In the middle of a crazy, hectic and upside-down few weeks, I found solace through the magic of a little book called Greenhouse Hygge – The House of My Growing Dreams, written by Vancouver Island’s Lise-Lotte Loomer.
Loomer’s book chronicles how she painstakingly moved and installed her Danish mother’s beloved greenhouse to her own property and gave it new roots for the next generation. It is a tribute to her mother and a celebration of love, friendship and growing things.
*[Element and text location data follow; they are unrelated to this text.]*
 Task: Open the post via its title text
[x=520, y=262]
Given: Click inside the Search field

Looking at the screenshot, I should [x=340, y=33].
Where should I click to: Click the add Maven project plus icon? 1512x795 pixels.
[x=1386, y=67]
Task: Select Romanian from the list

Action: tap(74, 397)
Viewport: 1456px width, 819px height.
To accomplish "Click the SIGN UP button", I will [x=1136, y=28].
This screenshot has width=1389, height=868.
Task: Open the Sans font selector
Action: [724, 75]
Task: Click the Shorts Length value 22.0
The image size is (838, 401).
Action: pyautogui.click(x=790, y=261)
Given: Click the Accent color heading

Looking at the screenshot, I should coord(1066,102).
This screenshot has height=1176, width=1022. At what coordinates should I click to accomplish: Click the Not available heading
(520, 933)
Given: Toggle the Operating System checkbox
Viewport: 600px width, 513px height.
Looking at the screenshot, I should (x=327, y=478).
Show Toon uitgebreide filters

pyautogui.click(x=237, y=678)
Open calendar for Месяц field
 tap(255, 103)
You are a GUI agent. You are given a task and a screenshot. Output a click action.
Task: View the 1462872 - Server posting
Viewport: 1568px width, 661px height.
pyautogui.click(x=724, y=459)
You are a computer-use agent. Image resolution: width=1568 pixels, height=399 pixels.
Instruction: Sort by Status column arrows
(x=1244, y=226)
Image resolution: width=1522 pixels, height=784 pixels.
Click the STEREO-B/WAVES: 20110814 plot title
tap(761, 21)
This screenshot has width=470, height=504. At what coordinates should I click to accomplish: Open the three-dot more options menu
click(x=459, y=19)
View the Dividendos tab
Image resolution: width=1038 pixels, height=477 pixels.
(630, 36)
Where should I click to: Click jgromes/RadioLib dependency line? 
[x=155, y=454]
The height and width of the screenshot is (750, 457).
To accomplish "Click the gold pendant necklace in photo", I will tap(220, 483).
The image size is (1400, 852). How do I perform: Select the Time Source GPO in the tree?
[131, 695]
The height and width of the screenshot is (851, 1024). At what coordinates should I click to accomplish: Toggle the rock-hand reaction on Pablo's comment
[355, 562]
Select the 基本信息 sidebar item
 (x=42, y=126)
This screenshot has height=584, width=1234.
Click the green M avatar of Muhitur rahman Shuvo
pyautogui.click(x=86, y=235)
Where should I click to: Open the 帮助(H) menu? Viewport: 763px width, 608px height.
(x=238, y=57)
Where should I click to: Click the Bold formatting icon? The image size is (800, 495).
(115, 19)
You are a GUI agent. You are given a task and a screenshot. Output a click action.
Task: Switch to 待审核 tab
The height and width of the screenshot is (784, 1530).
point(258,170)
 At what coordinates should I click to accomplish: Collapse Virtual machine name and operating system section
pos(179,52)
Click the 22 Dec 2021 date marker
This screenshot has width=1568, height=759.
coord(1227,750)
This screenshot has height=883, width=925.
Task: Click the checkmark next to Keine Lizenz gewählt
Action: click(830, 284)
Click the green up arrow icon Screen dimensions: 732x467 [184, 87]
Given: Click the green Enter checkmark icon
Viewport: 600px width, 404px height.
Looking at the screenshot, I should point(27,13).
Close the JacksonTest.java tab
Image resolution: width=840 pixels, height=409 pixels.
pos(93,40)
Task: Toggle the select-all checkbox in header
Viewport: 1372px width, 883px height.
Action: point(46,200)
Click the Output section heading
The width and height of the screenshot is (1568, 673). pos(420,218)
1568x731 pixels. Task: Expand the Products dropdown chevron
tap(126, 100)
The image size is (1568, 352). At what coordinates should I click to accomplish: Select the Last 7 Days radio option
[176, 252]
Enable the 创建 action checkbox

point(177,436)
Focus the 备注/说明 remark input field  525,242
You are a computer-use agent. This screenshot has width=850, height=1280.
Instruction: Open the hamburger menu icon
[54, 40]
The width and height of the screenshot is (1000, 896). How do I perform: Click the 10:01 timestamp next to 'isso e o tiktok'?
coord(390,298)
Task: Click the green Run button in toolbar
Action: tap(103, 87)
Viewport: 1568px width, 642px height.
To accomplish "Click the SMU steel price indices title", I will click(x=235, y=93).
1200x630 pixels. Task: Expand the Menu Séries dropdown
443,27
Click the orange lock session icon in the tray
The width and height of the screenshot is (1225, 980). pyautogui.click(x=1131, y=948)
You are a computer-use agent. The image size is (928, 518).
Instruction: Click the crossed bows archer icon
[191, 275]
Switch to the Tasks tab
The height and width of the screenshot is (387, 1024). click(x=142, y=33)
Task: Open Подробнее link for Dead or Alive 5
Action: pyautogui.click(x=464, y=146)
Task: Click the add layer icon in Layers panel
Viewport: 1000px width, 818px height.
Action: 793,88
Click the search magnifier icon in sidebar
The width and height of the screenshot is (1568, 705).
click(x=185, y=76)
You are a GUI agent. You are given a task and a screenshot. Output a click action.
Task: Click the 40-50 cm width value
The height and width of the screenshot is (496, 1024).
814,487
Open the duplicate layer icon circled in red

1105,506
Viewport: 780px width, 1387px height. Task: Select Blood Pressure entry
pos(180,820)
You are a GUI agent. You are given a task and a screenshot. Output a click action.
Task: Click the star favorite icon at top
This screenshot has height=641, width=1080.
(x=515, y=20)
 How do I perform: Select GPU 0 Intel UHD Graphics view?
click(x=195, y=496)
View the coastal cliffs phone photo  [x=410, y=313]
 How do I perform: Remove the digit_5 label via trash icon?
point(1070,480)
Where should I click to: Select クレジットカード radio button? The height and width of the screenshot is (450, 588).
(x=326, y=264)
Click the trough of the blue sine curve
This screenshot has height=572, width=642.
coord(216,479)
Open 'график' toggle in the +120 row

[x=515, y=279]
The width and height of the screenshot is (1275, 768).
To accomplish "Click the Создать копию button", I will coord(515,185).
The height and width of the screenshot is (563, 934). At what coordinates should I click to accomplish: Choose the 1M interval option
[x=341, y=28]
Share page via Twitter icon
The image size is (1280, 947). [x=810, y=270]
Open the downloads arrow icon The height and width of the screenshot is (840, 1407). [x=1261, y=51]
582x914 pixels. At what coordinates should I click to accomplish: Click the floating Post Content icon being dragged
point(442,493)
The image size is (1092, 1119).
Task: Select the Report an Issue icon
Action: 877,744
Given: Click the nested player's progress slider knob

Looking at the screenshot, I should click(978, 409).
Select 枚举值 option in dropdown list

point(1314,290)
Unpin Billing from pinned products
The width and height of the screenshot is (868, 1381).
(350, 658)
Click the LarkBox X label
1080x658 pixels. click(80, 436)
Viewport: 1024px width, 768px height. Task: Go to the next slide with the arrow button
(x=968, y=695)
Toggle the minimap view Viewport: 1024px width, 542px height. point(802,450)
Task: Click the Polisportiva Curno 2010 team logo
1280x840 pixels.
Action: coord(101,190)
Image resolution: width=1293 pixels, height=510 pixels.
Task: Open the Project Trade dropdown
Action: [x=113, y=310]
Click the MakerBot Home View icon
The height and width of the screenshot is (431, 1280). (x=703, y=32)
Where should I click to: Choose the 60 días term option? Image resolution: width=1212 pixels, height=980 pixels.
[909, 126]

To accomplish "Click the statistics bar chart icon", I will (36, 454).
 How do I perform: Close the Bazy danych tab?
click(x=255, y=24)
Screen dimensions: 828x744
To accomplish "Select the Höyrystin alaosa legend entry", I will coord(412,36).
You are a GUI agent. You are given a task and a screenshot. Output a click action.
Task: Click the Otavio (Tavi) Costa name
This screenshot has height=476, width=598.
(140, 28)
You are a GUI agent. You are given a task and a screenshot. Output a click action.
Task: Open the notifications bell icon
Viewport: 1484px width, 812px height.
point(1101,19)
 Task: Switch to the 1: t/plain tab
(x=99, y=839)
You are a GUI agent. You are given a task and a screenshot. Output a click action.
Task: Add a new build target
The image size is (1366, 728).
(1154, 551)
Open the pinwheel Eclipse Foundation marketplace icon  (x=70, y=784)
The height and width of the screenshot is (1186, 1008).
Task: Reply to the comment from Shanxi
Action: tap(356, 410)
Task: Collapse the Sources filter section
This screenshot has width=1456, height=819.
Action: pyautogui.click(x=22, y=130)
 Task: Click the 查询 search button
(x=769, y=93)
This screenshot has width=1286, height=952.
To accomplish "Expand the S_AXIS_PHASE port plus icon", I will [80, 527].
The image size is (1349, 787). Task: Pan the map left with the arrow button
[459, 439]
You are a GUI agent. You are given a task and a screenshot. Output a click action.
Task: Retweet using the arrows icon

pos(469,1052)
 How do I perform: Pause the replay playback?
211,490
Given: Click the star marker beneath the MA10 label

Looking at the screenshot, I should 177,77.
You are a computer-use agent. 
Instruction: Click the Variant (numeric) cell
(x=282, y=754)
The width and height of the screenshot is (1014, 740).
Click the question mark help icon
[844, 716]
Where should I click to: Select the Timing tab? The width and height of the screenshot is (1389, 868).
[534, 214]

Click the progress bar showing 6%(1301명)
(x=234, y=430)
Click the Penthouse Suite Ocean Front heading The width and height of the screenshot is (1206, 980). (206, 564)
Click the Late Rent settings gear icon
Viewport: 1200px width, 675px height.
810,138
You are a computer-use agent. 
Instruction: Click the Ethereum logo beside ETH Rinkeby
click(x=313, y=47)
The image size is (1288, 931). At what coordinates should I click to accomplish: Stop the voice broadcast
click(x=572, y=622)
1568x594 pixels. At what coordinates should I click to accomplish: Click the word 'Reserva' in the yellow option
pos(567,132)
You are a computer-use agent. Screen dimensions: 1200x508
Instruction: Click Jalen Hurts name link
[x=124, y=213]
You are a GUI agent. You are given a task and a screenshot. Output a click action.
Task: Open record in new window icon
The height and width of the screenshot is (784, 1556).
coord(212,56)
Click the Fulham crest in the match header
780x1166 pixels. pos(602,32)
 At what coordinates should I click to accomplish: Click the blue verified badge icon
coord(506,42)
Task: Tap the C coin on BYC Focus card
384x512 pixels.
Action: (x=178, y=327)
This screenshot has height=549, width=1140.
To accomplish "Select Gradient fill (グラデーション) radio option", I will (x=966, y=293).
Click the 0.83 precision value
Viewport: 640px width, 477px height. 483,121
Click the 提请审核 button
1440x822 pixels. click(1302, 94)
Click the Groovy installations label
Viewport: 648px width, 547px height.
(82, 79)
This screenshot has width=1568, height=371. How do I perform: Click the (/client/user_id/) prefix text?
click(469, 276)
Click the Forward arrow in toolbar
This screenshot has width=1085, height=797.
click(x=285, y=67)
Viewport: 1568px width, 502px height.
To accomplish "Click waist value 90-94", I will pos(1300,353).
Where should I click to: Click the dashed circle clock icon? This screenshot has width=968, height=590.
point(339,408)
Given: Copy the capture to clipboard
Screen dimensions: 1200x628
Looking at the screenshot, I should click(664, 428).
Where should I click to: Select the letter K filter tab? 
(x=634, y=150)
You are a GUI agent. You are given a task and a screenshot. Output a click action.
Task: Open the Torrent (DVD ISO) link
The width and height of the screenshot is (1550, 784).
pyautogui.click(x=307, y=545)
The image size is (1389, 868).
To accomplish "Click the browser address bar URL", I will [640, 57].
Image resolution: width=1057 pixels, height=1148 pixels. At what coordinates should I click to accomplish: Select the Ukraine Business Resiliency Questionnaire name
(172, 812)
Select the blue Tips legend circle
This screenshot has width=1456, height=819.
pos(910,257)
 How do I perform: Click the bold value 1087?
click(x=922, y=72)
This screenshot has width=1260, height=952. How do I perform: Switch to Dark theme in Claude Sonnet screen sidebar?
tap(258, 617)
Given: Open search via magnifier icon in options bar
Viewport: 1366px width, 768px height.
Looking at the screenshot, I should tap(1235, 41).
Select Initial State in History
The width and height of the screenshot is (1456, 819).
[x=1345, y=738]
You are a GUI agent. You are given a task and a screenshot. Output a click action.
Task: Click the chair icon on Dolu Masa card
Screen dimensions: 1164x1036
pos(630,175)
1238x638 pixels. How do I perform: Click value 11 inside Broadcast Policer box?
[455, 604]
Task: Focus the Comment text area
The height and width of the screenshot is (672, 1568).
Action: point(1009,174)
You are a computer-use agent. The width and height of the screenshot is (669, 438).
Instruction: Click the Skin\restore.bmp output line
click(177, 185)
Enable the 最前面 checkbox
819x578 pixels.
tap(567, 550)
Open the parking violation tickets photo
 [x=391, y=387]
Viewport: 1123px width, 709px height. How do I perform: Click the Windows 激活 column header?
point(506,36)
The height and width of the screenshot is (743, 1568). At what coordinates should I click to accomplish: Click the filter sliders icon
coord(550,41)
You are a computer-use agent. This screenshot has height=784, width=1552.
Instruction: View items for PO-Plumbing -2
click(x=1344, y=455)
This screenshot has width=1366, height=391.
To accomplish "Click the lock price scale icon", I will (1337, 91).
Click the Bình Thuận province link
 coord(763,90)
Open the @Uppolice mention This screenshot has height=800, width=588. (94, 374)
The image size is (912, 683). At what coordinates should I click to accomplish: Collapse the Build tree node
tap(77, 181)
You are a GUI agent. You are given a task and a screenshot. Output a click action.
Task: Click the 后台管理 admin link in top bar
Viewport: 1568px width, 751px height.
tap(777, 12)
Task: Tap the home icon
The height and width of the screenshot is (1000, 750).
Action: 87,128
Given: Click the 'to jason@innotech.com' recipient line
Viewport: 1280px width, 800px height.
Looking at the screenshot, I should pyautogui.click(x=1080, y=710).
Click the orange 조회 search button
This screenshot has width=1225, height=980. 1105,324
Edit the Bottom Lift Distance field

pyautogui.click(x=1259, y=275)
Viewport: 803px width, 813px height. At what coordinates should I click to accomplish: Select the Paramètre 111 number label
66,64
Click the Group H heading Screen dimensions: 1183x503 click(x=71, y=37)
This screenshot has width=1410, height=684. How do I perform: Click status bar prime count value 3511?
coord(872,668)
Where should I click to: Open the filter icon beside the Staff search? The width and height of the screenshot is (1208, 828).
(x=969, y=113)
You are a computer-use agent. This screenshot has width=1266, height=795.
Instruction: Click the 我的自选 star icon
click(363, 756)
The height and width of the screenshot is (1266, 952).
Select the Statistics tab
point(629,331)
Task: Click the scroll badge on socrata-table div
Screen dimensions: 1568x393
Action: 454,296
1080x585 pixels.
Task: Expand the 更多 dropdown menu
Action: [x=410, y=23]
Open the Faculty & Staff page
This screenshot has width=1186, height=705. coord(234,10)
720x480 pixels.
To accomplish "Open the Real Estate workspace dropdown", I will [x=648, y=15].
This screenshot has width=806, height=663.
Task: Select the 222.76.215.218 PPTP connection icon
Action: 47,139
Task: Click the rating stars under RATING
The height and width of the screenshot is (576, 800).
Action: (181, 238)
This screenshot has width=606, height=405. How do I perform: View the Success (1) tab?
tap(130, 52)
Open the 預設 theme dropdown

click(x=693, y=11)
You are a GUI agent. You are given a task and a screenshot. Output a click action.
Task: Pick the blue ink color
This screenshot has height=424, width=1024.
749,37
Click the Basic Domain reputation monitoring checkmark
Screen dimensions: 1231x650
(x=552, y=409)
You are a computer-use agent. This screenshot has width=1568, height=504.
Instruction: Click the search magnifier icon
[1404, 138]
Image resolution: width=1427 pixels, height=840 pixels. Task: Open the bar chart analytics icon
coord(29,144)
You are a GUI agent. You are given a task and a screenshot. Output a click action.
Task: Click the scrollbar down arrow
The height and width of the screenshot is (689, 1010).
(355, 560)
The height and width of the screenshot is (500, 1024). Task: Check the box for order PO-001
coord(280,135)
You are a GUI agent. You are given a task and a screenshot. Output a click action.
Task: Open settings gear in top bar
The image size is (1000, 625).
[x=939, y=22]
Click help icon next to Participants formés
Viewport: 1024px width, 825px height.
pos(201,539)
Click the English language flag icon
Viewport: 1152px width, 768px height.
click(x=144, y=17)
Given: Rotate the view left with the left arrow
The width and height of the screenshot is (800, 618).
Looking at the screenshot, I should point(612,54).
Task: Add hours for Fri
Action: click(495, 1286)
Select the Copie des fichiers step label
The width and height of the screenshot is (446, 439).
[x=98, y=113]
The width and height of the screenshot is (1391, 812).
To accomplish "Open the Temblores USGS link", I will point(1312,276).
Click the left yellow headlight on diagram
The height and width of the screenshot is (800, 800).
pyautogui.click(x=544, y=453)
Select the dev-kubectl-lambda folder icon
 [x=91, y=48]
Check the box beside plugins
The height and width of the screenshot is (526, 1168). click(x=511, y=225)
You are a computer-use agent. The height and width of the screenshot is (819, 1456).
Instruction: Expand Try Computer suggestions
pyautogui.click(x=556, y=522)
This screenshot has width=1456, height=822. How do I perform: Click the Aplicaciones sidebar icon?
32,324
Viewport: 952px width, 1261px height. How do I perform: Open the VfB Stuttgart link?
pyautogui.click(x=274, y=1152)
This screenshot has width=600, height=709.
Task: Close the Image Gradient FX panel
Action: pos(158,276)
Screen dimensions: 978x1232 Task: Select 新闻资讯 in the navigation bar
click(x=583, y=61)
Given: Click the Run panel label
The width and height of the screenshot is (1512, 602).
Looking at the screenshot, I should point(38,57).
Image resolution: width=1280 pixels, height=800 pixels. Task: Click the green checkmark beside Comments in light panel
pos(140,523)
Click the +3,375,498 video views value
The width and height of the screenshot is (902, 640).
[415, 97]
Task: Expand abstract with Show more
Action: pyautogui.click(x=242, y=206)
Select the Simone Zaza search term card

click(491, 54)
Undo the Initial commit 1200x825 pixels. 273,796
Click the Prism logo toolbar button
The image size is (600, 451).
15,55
Most of all, it’s a first-person ode to the Danish notion of hygge, pronounced “hoo-gah,” and defined here as “a feeling or mood that comes taking genuine pleasure in making ordinary, everyday moments more meaningful, beautiful or special.”
Hygge was shortlisted as an Oxford Dictionary Word of the Year for 2016. It has become a marketing catchphrase of late, and for good reason. In light of the insanity to the south of us and the messiness and relentless acceleration of life in the wired, 21st century, hygge represents a kind of anti-social media ideal – where peace, gratitude and a slower pace provide calm respite.
We lack a word for the concept in English, but it harkens for me the Yiddish hamish, which connotes the properties of warmth, comfort and welcome. A home can be hamish and so can a person. Hygge and hamish go far beyond cozy socks, candlelight and the smell of baking bread. Instead, they evoke an overall quasi-meditative, appreciative approach to living that Loomer evokes through her gentle descriptions and genuine gratitude for life's big and small gifts – a blue enamel coffee pot, black licorice, a mother’s gentle guidance.
Juxtapose this lovely concept with alt-right – another word on the Oxford short list, or the ultimate winner, post-truth, to appreciate why the world needs more hygge. Discovering the wonders of a backyard greenhouse is a great place to start.